Task description:
Below are the records. How many of their lines contain "height"? Give only the number.
** Material for the task follows **
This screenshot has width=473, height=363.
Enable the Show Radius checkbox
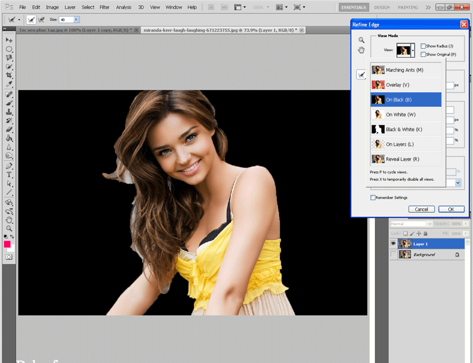[423, 46]
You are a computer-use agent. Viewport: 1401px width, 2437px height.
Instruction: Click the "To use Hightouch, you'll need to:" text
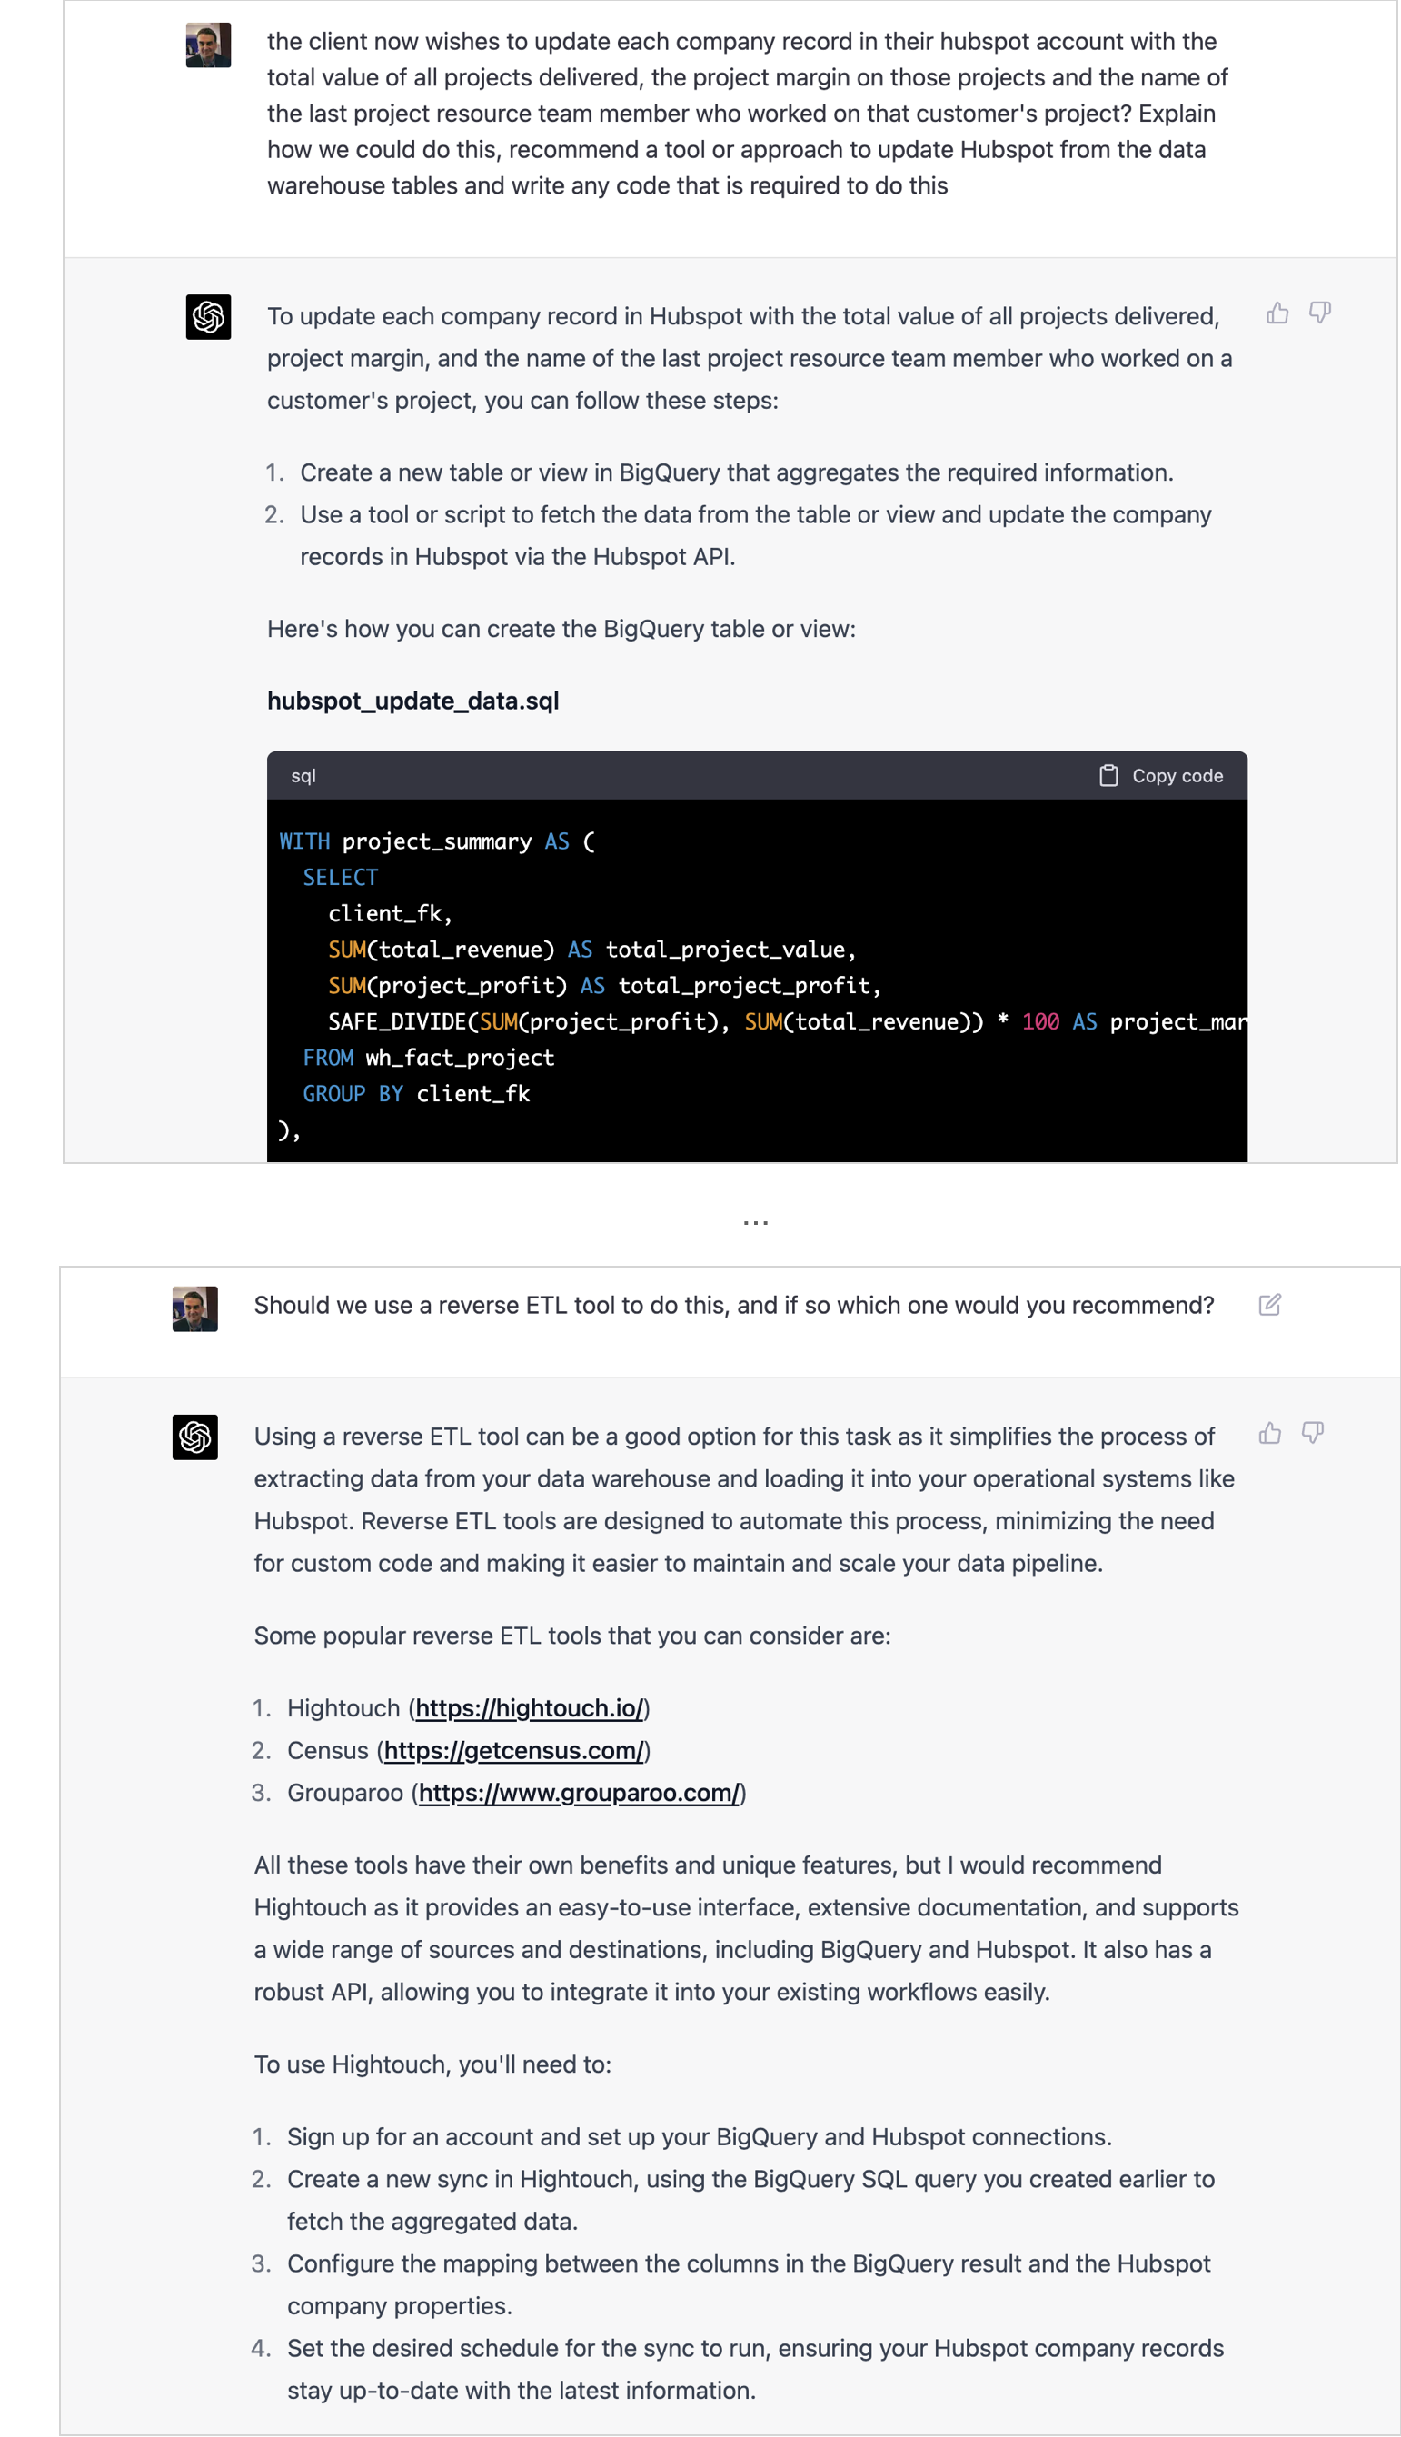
** End of Material for the task **
Solution to this task:
2